It can be seen that a highly slanted waveguide (alpha = 60) result in maximum confinement, which can be explained as follows: the mode field in the waveguide will leak along both lateral and longitudinal. Figure 5 shows that, when W is large enough, the confinement factor is almost 0.75 and remains constant, indicating that there is almost no lateral leakage of the mode in the waveguide, only longitudinal leakage. However, when lateral leakage exists and W remains constant, a larger inclination angle means a larger lateral cross-sectional area of the waveguide, which can reduce lateral leakage, and thus shows a larger confinement factor.

An overall consideration for single-mode operation and mode field confinement factor allows us to give a preliminary rib width W ≈ 3.0 μm.

3.2. Nonlinear Conversion Efficiency

For a QPM-DFG having a nonlinear interaction length L, its nonlinear conversion efficiency η_DFG is given by [27]
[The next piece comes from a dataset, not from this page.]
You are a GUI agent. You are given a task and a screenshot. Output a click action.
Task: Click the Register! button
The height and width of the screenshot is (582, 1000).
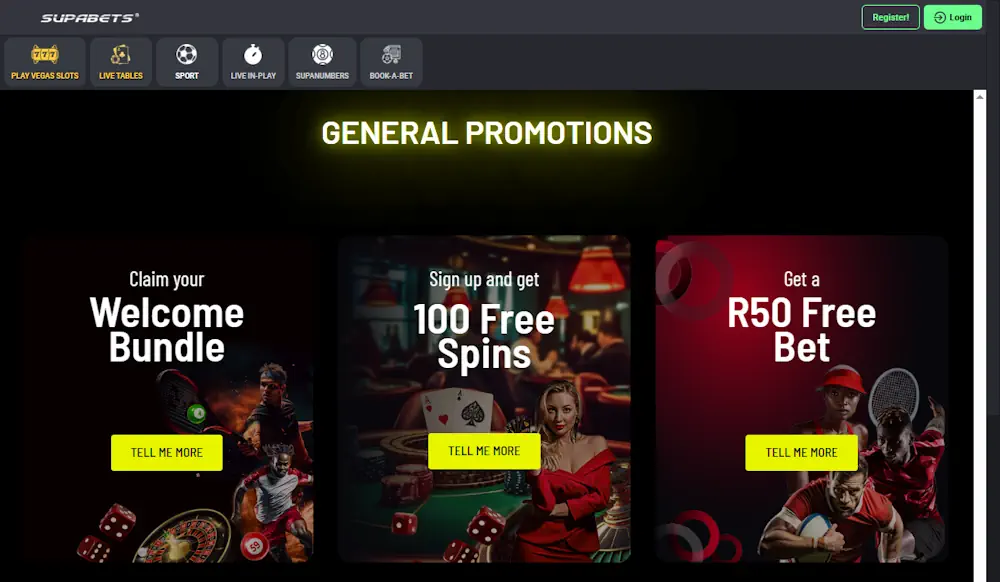point(890,17)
$${\eta }_{DFG}=P_i/(P_p\cdot P_s\cdot L^2),$$

(1)

where P_i is the output power of the idler wave with a wavelength λ_i, P_p is the power of the input pump wave with a wavelength λ_p and P_s is the power of the input signal wave with a wavelength λ_s. These powers are given by [27]

$$P_j={\displaystyle {\int }_{\infty }({\overrightarrow{E}}_j\times {\overrightarrow{H}}_j^{*})·\overrightarrow{z}dxdy},$$

(2)

where j∈{p, s, i}, $\overrightarrow{z}$ is the unit vector along the waveguide axis, and E_j and H_j are the normalized distributions of electric and magnetic fields in the waveguide, respectively. For convenience, an xyz Cartesian reference frame is fixed at the bottom of the silica layer, with the x axis pointing to the width and the y axis pointing to the depth of the rib waveguide, as shown in Figure 1b. The integral in Equation (2) is carried out over the whole plane normal to the propagation direction z.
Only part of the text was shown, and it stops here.